● PROBLEM TO SOLVE
Continue the parent's account of Ezra's path through traditional and adaptive sports, picking up after its last sentence. The records below are separate from it.

● EXTRACT PROVIDED

- - -

The answer is nuanced and complicated. Definitely friends, family, and mindset are important. But we know he benefited from traditional sport programs that were local and easy for us to get to. This allowed him vastly more playing time, against high-quality opponents, than he would have had otherwise. This accelerated his development as an athlete and kept him in excellent physical condition throughout his childhood. And he was able to play sports with his friends, and make new friends along the way, improving his social skills and emotional well-being.

Challenges abound

However, he faced many challenges along the way. He was cut from two basketball teams even though, according to his teammates, he was good enough to be a starter. He was benched with minimal playing time until his coach, at the end of the season, realized his gifts and abilities. Referees, unfamiliar with disability, claimed he could not play. 

He has faced down huge crowds of spectators pointing and staring at him - the kid missing a leg. He has always been the only athlete with a disability on any team or at any event. He has mostly had unqualified coaches who knew nothing about disability, prosthetics or adaptive sports. He has suffered from over-zealous training programs that jeopardized his physical health. The journey has been fraught with challenges for an athlete who is relatively easy to accommodate and integrate into a traditional sport program.

The solution = adaptive sport programs

Access to adaptive sports programs and the broader community of athletes with physical disabilities enabled Ezra to overcome these challenges. He knows he has a strong, vibrant community to recharge his batteries whenever he needs to. He has a source of expert, specialized coaching allowing him to advocate for more appropriate training regimen with his high school coaches. 

The importance of adaptive sport programs in Ezra’s life was crystallized for me a few years ago as I watched Ezra on the pool deck at large junior high swim meets. He was always the only kid with a disability at the meets. He had to take his leg off and expose his residual limb to the entire audience, sitting and standing right next to the pool as he entered. After his race, he would hop around the pool on one leg to grab his prosthetic leg. This was an emotional experience for me to watch as a parent.

I remember thinking to myself, this kid is so much more resilient than I am.  However, it didn’t seem to bother Ezra much at all.

- - -

● DATA UNDER STUDY
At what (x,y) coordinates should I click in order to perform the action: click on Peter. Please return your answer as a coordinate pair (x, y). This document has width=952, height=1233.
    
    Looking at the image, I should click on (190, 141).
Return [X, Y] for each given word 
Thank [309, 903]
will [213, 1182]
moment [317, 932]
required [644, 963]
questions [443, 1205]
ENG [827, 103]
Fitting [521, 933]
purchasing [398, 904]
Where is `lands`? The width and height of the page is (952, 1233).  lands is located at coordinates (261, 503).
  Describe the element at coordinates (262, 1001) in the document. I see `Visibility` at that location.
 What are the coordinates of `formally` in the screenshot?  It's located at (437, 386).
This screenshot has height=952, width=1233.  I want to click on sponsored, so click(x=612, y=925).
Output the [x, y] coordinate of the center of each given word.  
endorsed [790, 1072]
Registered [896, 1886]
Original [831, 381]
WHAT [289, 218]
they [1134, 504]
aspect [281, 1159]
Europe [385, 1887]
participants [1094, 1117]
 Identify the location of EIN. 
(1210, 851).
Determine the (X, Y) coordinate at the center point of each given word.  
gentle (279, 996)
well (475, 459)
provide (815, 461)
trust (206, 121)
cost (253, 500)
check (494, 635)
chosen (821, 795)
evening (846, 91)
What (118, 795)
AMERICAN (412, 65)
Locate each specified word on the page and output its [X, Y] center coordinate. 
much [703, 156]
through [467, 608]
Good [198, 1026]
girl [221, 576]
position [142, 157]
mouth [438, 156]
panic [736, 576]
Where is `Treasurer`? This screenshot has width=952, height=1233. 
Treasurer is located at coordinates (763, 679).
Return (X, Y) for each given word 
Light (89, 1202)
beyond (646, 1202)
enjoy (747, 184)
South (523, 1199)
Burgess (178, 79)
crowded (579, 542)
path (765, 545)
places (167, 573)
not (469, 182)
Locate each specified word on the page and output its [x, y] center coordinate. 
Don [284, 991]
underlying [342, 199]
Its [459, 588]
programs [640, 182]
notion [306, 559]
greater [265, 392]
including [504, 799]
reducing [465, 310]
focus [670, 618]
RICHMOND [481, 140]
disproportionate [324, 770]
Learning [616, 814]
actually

- - -

● ANSWER TO THIS PROBLEM
And the reason, based on my observations and experience, he was so resilient in that environment was that he has fully accepted himself and has a high-level of self-confidence. And this confidence as an athlete has primarily come his engagement with the adaptive sports community.

The dual strategy

While full inclusion in traditional youth and adult sport programs is a wonderful goal, Ezra became the athlete he is today because we were able to take the best of both traditional and adaptive sports programs. But in my opinion, if we care about the overall well-being of adaptive athletes and their ability to navigate the challenges of participating in traditional sport programs, we should also work to strengthen adaptive sport programs. Adaptive athletes, like Ezra, deserve it.

 

Clayton Frech is a disability advocate and social entrepreneur, with a passion for diversity and inclusion across all sectors of society.  He is the CEO & Founder of Angel City Sports and was recently appointed to the Board of Directors for Move United.

Mr. Frech became involved in the disability community when his first son, Ezra, was born with missing his left knee and left fibula and with only one finger on his left hand. Following Ezra’s passion for sports, Mr. Frech identified major gaps in access to sports programming for athletes with physical disabilities in the U.S., and in 2013, with the help of friends and family, he set out to address them.  In 2015, he produced the first Angel City Games, which is now the largest Paralympic competition in the country, and the West Coast’s most prestigious Paralympic event.  After the first Games, the organization evolved into Angel City Sports, working to create free, year-round access to adaptive sport training, equipment, competitive opportunities like the Angel City Games, presented by The Hartford.